**Task instructions**. What is needed is an exact copy of every line from the one containing "This screenshot has" through the end of the entries; please set it down without any pictures.

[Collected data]
▶

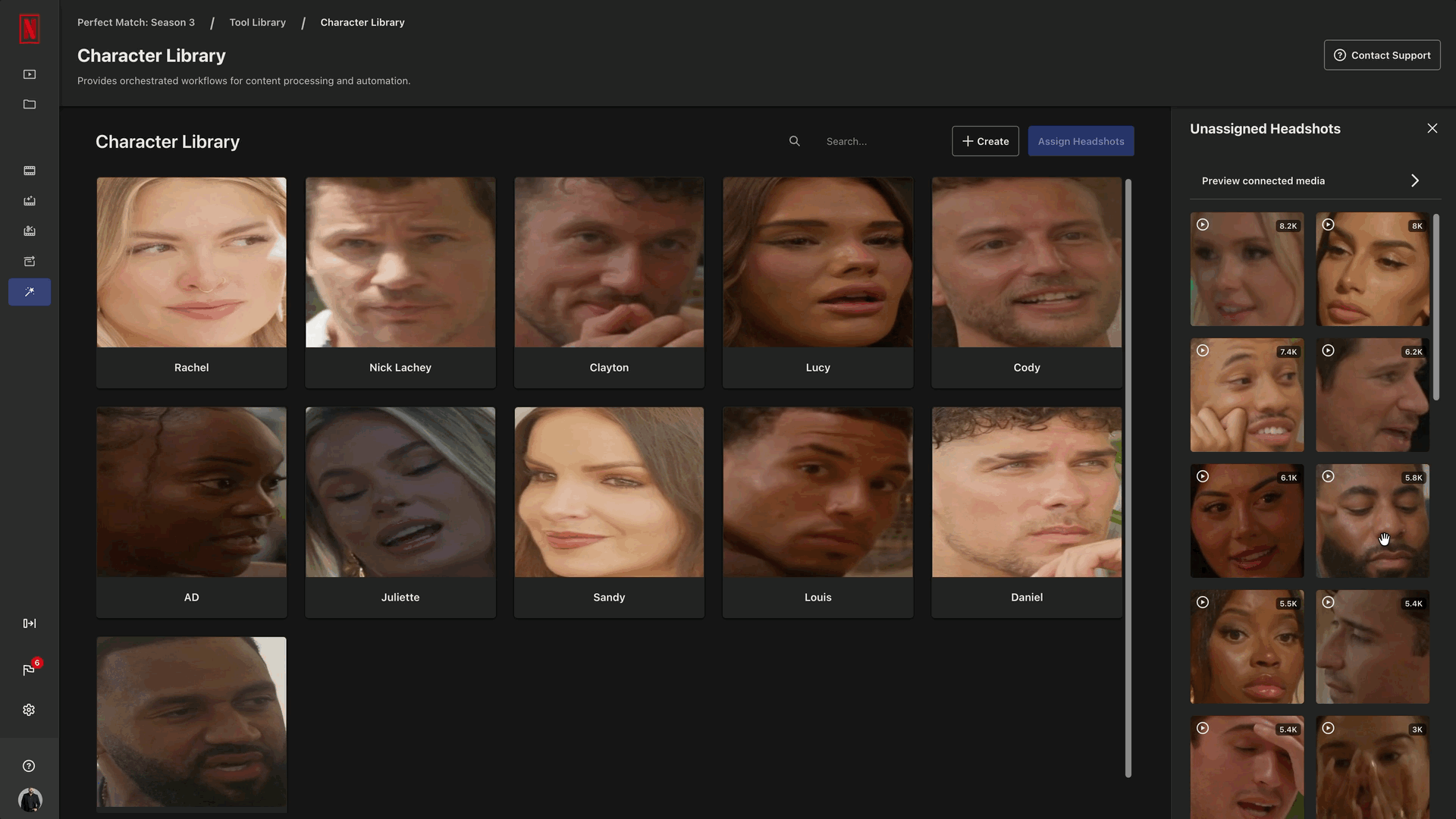The image size is (1456, 819).
Task: Click the magic wand tools icon
Action: 30,292
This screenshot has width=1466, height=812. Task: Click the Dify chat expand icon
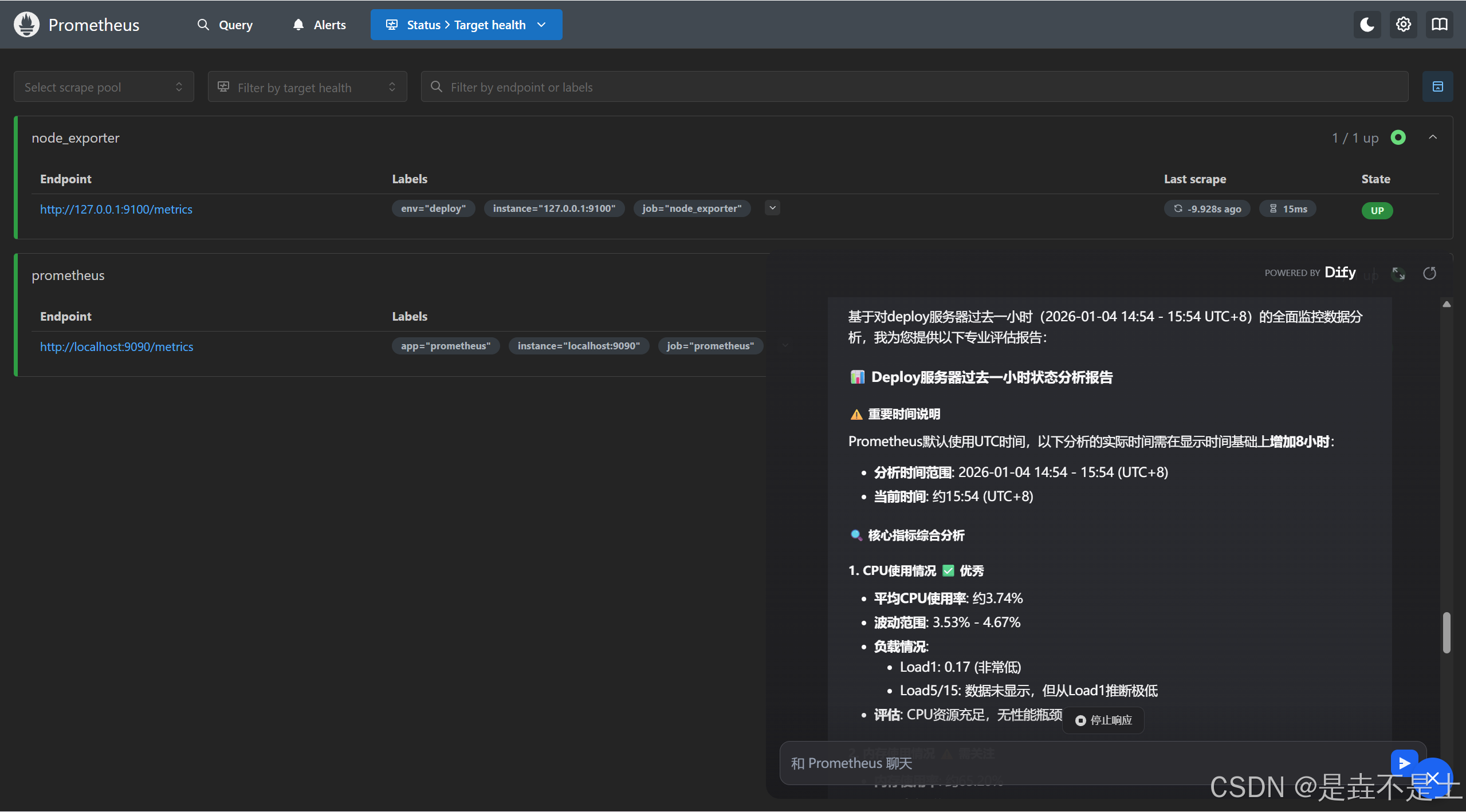click(x=1398, y=274)

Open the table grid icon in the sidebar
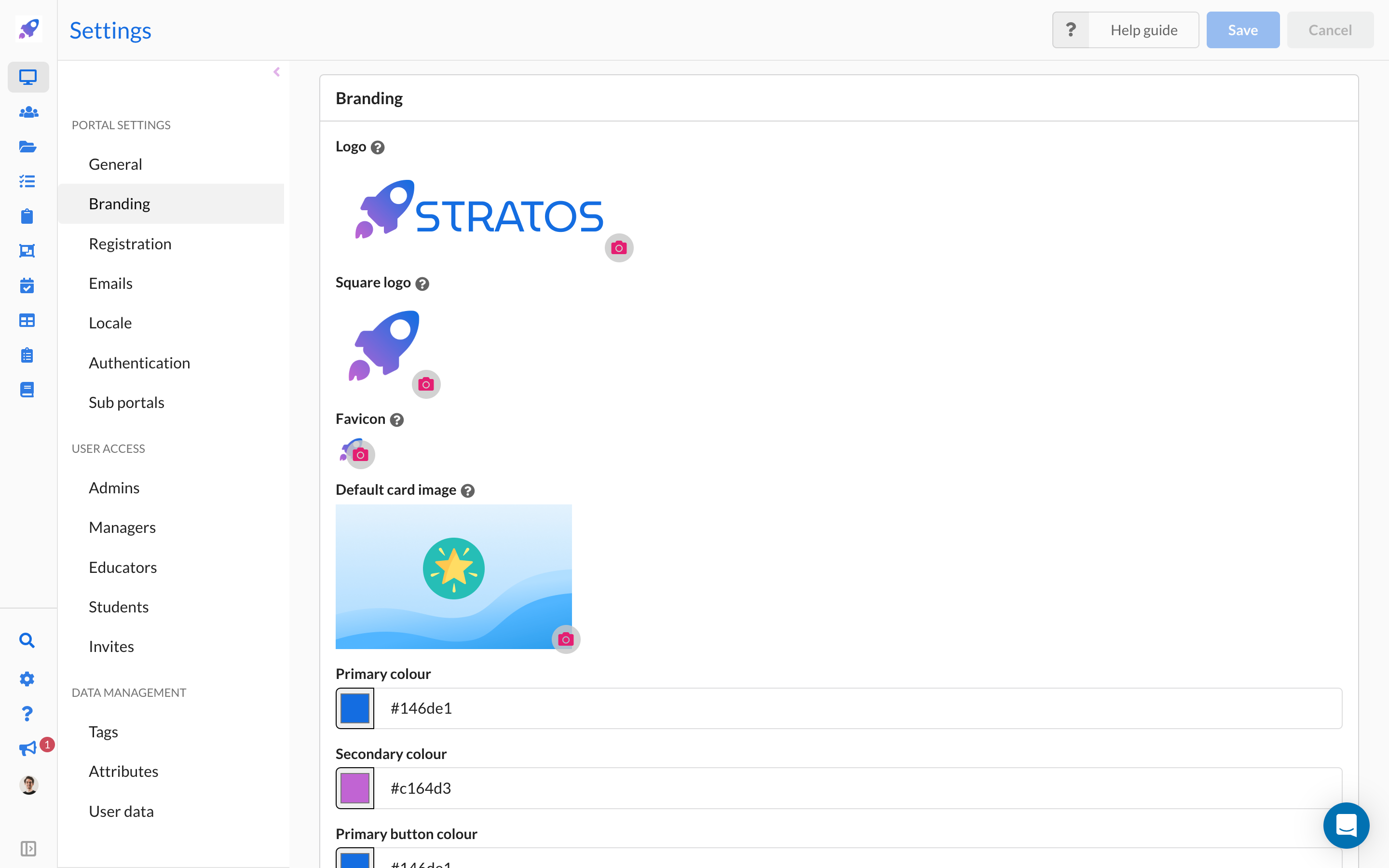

◀

**Task result**.
This screenshot has width=1466, height=812. Task: Click the Dify chat expand icon
click(x=1398, y=274)

Open the table grid icon in the sidebar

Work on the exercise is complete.